Keep the pictures out of the copy and print all the entries below exactly.

::::

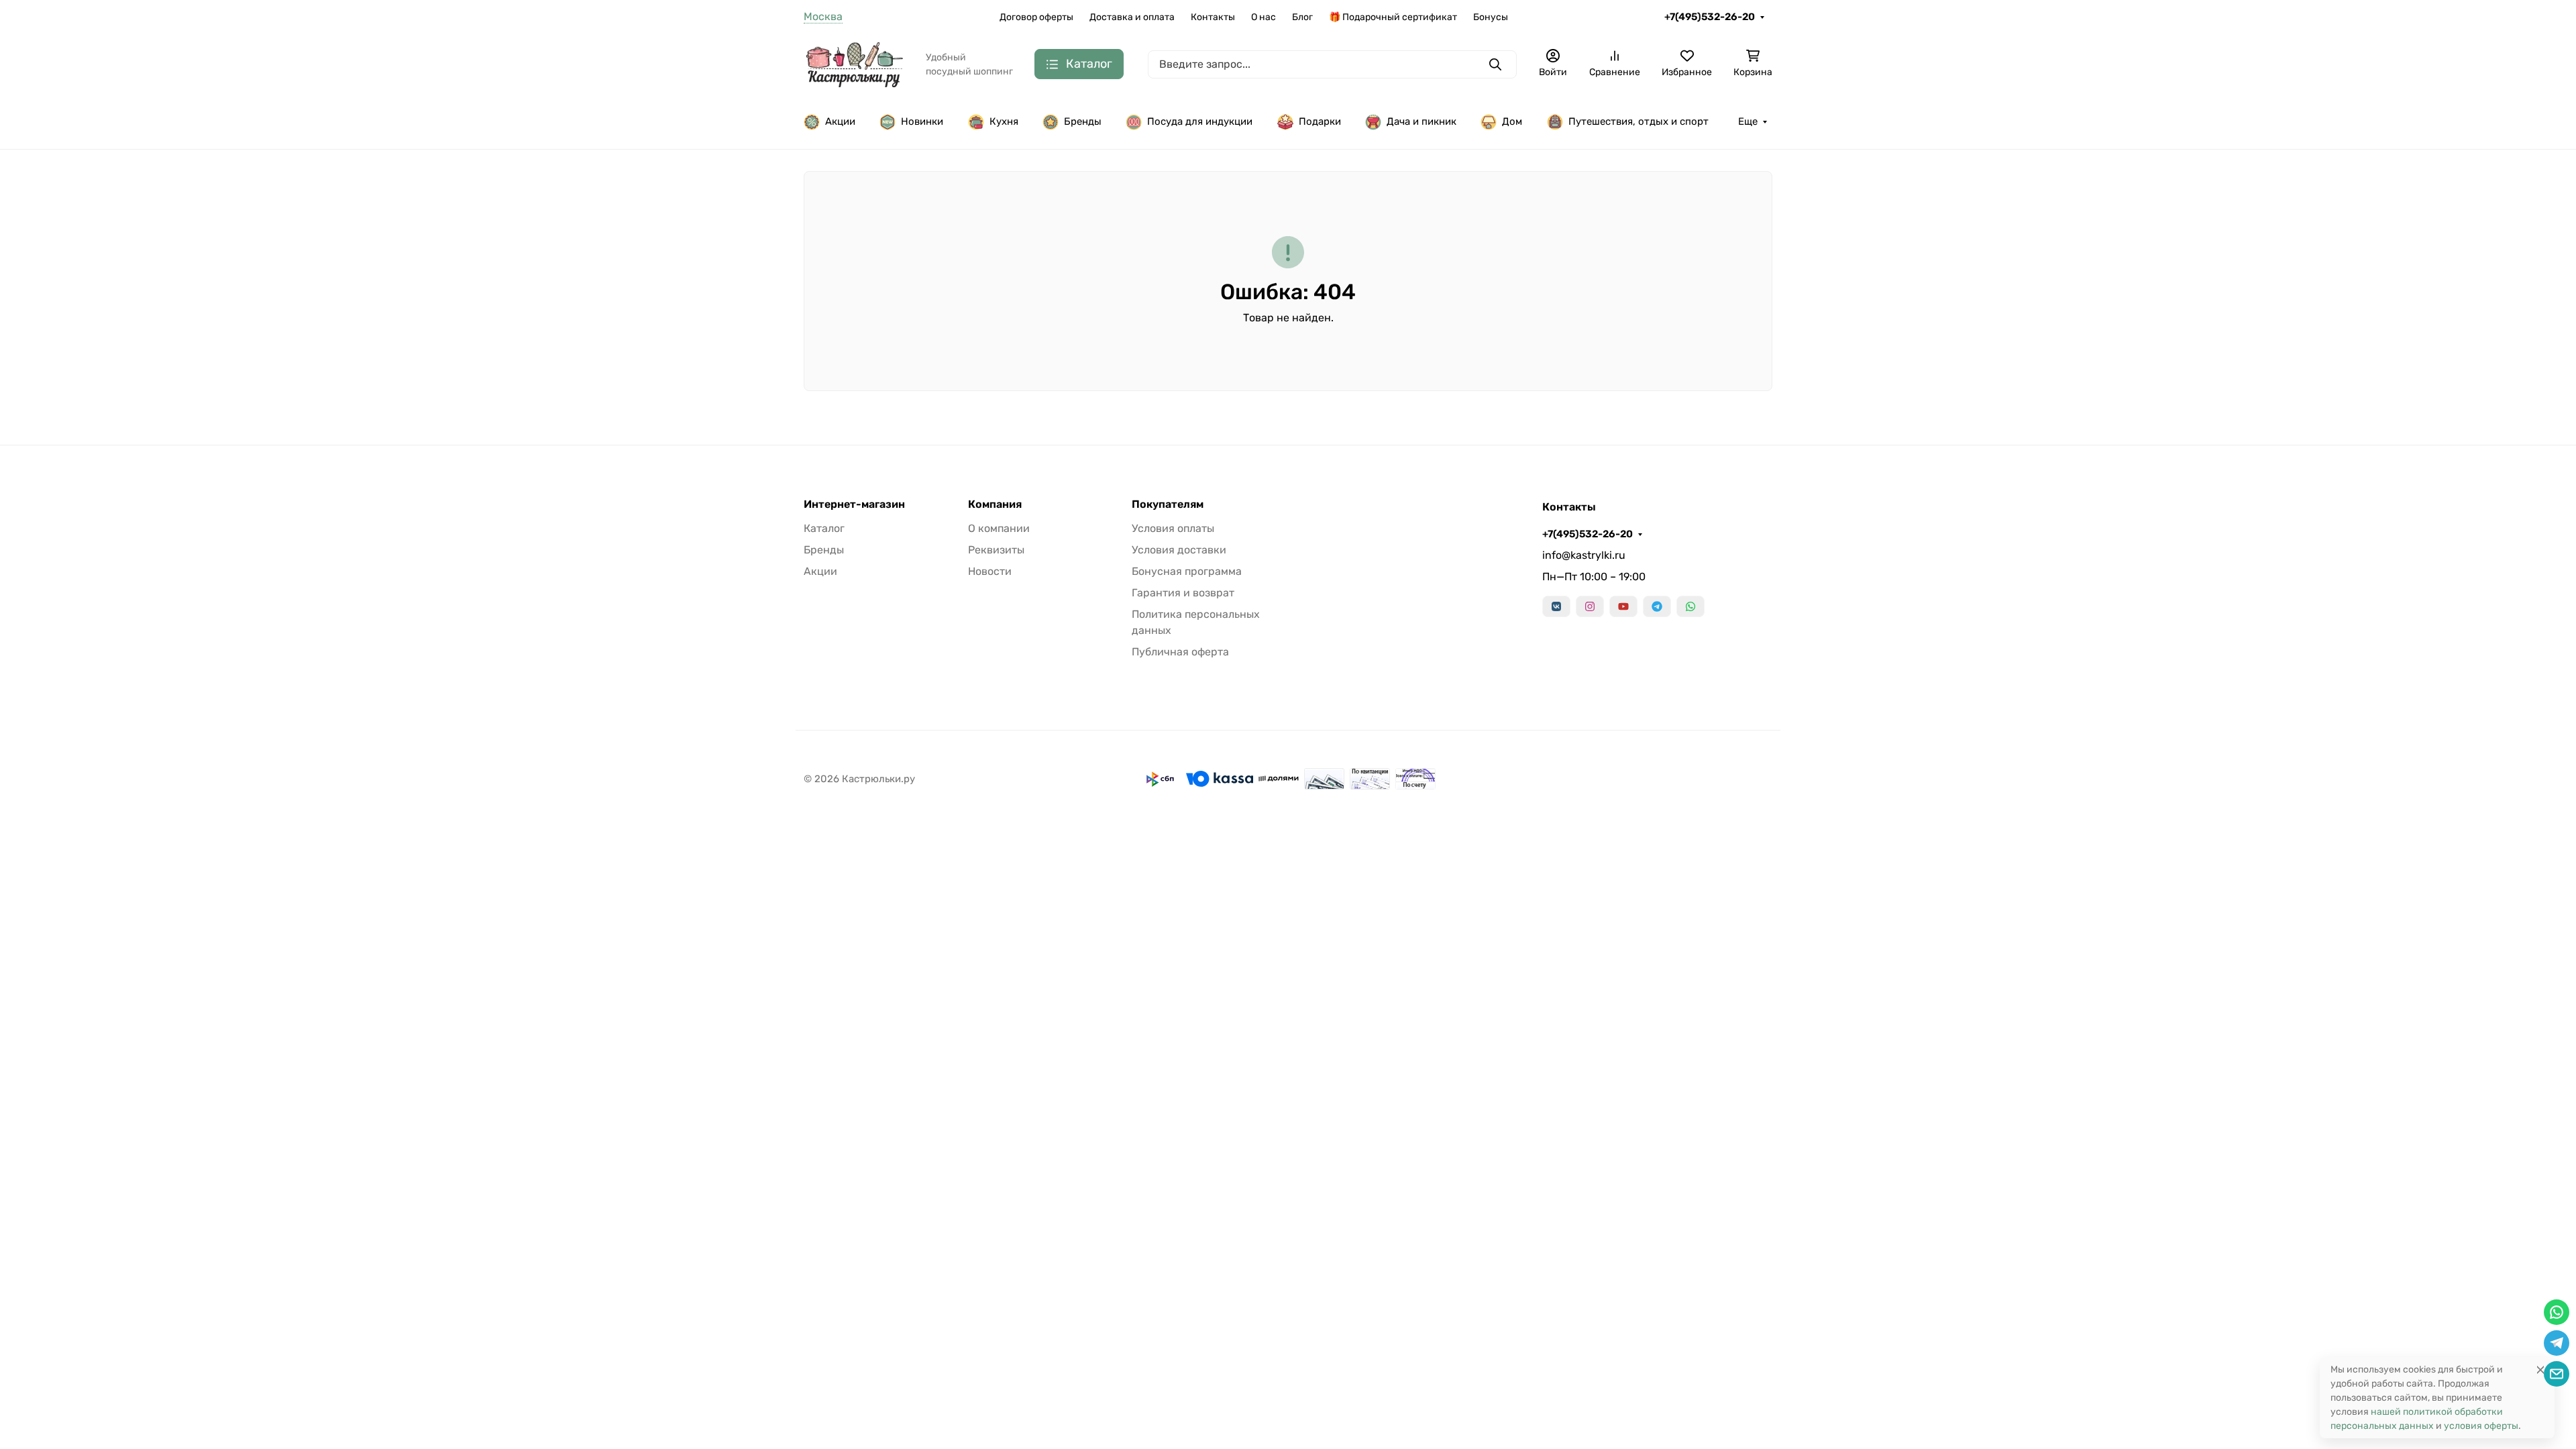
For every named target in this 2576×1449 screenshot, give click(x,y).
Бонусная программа (1187, 571)
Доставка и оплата (1132, 17)
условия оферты (2481, 1426)
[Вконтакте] (1556, 606)
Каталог (824, 528)
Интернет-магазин (854, 504)
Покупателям (1167, 504)
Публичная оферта (1180, 651)
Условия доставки (1179, 549)
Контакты (1213, 17)
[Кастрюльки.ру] (854, 63)
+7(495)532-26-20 (1709, 17)
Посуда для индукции (1199, 121)
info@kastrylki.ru (1583, 555)
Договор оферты (1036, 17)
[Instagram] (1590, 606)
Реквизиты (996, 549)
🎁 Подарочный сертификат (1393, 17)
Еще (1748, 121)
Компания (995, 504)
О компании (999, 528)
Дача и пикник (1421, 121)
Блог (1302, 17)
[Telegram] (1657, 606)
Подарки (1320, 121)
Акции (840, 121)
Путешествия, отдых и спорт (1638, 121)
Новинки (922, 121)
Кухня (1003, 121)
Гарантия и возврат (1183, 592)
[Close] (2540, 1369)
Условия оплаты (1173, 528)
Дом (1512, 121)
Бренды (1083, 121)
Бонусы (1490, 17)
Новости (990, 571)
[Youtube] (1623, 606)
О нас (1263, 17)
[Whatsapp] (1690, 606)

::::

Your solution -
For every named target in this 2576×1449 screenshot, give click(x,y).
Бонусная программа (1187, 571)
Доставка и оплата (1132, 17)
условия оферты (2481, 1426)
[Вконтакте] (1556, 606)
Каталог (824, 528)
Интернет-магазин (854, 504)
Покупателям (1167, 504)
Публичная оферта (1180, 651)
Условия доставки (1179, 549)
Контакты (1213, 17)
[Кастрюльки.ру] (854, 63)
+7(495)532-26-20 (1709, 17)
Посуда для индукции (1199, 121)
info@kastrylki.ru (1583, 555)
Договор оферты (1036, 17)
[Instagram] (1590, 606)
Реквизиты (996, 549)
🎁 Подарочный сертификат (1393, 17)
Еще (1748, 121)
Компания (995, 504)
О компании (999, 528)
Дача и пикник (1421, 121)
Блог (1302, 17)
[Telegram] (1657, 606)
Подарки (1320, 121)
Акции (840, 121)
Путешествия, отдых и спорт (1638, 121)
Новинки (922, 121)
Кухня (1003, 121)
Гарантия и возврат (1183, 592)
[Close] (2540, 1369)
Условия оплаты (1173, 528)
Дом (1512, 121)
Бренды (1083, 121)
Бонусы (1490, 17)
Новости (990, 571)
[Youtube] (1623, 606)
О нас (1263, 17)
[Whatsapp] (1690, 606)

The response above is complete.